RAW DATA below:

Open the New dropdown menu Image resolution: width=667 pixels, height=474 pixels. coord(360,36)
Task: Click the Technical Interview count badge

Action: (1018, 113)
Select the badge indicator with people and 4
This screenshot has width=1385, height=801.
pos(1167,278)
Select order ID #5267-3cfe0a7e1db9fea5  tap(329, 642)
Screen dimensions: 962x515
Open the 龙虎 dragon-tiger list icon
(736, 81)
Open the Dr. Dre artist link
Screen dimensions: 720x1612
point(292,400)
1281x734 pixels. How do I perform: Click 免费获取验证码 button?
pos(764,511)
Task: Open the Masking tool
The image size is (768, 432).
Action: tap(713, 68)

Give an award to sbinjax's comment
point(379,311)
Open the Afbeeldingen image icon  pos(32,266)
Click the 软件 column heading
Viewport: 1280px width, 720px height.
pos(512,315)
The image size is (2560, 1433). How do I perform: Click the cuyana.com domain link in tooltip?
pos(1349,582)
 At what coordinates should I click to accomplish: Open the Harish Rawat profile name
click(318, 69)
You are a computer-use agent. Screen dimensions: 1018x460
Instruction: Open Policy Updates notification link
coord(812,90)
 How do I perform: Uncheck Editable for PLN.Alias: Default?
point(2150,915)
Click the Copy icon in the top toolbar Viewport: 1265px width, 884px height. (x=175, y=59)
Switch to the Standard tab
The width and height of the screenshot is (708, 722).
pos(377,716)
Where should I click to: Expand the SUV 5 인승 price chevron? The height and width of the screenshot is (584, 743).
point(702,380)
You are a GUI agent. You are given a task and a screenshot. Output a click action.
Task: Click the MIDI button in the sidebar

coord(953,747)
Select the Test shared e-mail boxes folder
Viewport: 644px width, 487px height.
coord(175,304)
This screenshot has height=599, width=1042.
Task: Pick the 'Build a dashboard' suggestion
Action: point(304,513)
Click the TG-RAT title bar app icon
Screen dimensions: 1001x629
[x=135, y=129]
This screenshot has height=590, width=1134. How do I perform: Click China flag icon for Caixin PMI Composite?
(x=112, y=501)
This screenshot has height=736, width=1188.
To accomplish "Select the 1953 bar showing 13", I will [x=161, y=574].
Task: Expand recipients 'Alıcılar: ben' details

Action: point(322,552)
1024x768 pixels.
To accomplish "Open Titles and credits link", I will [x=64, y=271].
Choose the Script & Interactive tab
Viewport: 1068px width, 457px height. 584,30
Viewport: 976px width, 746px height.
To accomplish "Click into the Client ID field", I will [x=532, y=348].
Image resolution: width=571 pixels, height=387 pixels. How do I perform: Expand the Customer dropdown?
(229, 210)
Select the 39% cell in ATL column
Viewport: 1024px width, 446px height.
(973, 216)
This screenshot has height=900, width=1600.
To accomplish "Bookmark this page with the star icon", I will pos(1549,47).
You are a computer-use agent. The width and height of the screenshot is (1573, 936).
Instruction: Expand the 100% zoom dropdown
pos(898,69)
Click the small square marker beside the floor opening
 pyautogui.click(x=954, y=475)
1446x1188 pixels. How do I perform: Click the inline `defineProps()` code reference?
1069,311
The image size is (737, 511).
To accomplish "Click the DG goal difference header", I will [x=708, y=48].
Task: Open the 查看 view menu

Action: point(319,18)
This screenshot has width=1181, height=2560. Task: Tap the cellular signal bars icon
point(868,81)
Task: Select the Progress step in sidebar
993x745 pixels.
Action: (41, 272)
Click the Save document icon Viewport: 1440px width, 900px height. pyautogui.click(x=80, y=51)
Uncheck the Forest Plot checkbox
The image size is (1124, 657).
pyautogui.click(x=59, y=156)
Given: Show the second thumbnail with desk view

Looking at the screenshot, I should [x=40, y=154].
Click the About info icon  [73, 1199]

End of RAW DATA.

» **PROBLEM TO SOLVE**
Above are the entries. Copy exactly the part that opens with the line containing "This screenshot has height=736, width=1188." and closes with the line containing "1024x768 pixels.", and no more.

» **FINISHED TASK**
This screenshot has height=736, width=1188.
To accomplish "Select the 1953 bar showing 13", I will [x=161, y=574].
Task: Expand recipients 'Alıcılar: ben' details

Action: point(322,552)
1024x768 pixels.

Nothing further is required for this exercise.